**TASK TO CARRY OUT**
How many lines in the items below contain the string "height", counting only matches with the same case? Reply with the number alone.

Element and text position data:
——

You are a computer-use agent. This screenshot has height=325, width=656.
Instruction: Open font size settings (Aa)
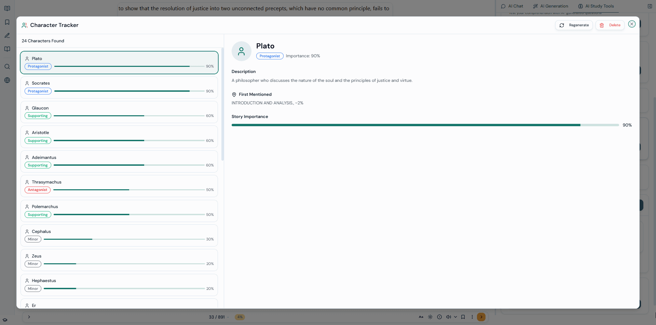pos(421,317)
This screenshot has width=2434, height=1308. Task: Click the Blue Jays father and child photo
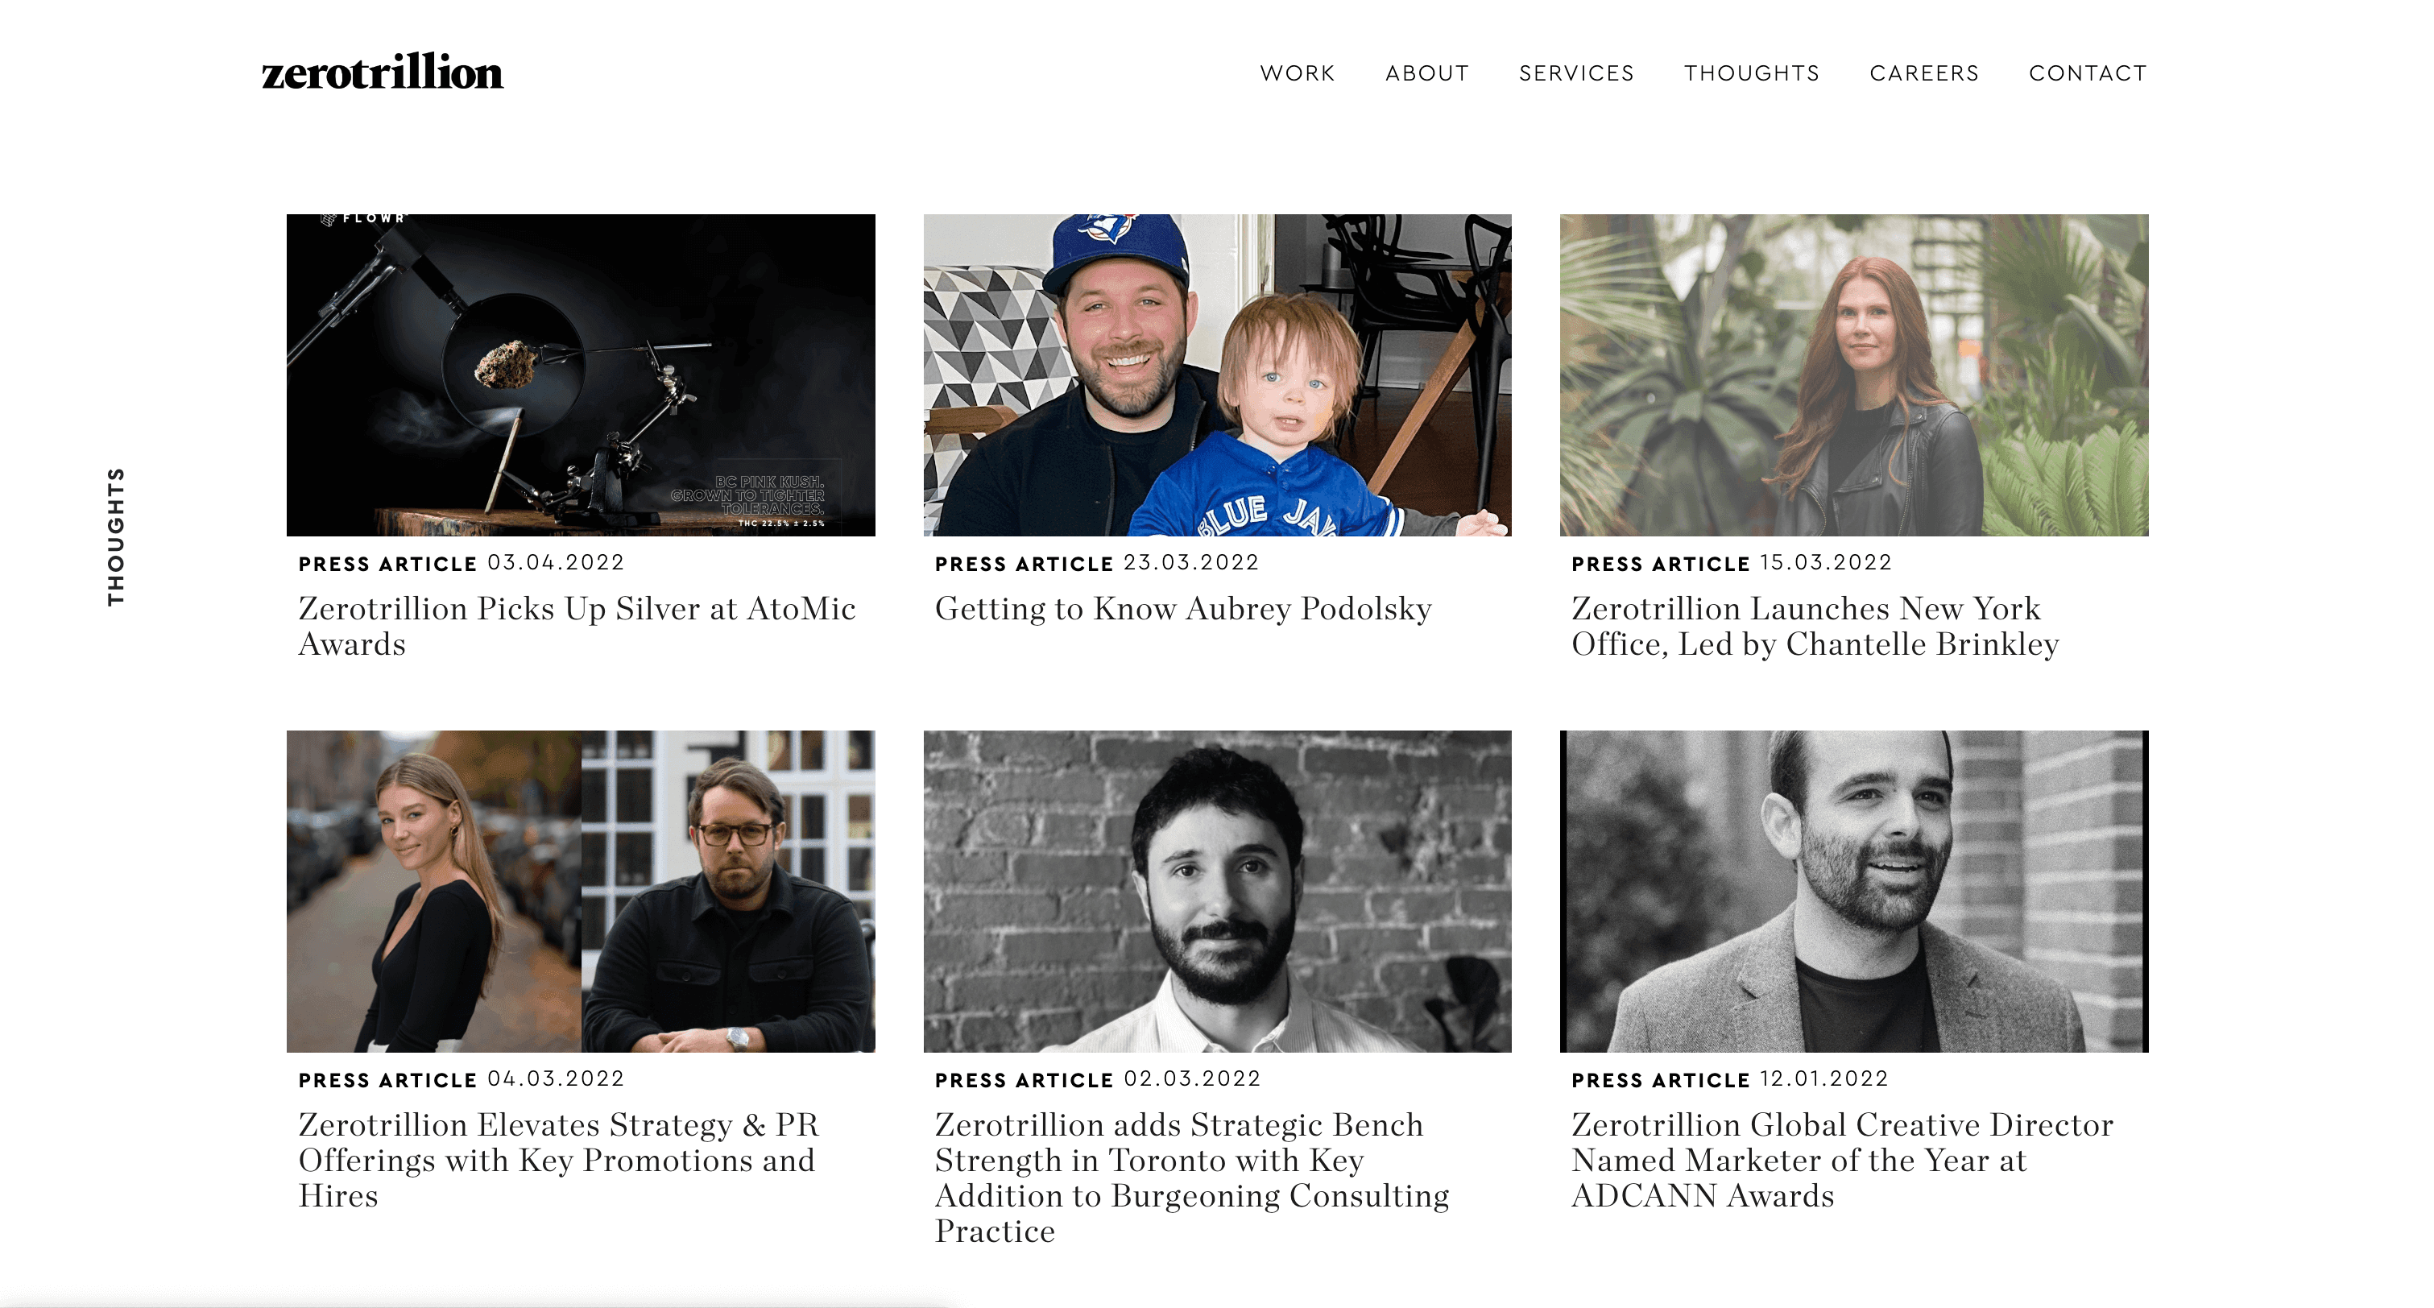[x=1217, y=375]

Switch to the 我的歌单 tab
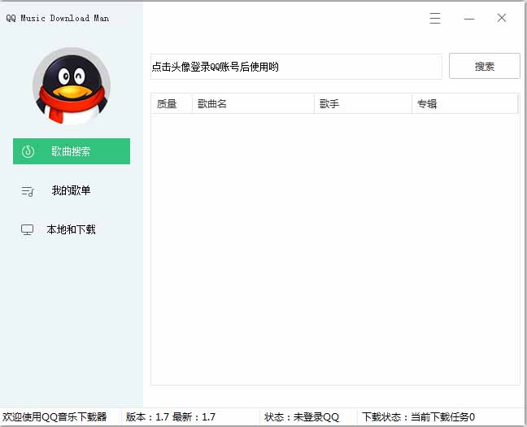pyautogui.click(x=72, y=190)
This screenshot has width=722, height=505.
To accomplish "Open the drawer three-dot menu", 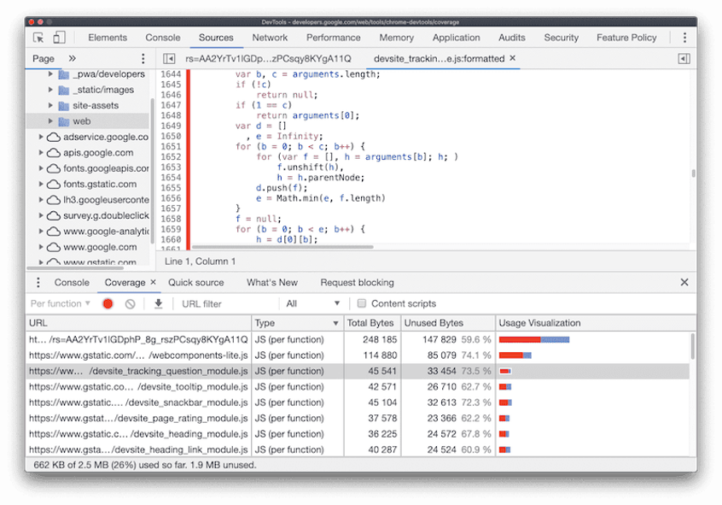I will point(38,282).
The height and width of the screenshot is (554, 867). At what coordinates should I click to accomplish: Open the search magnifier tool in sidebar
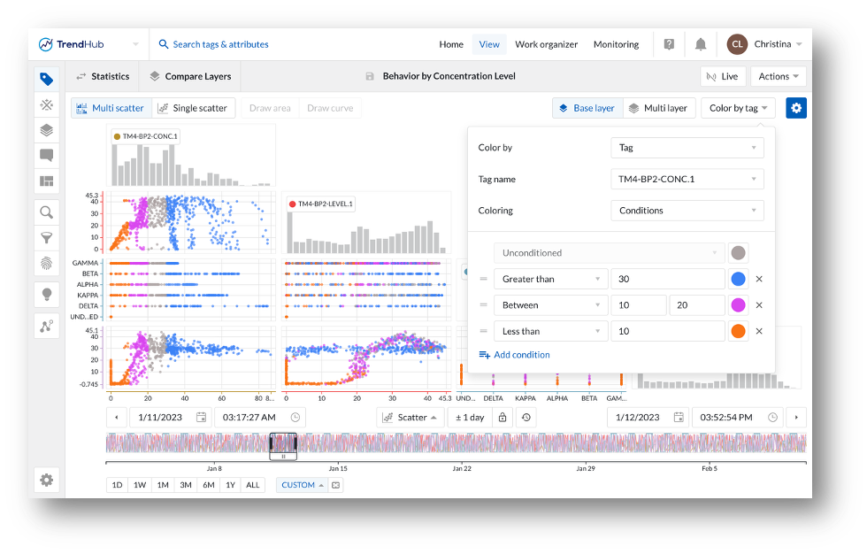47,212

——

**WRITTEN RESPONSE**
4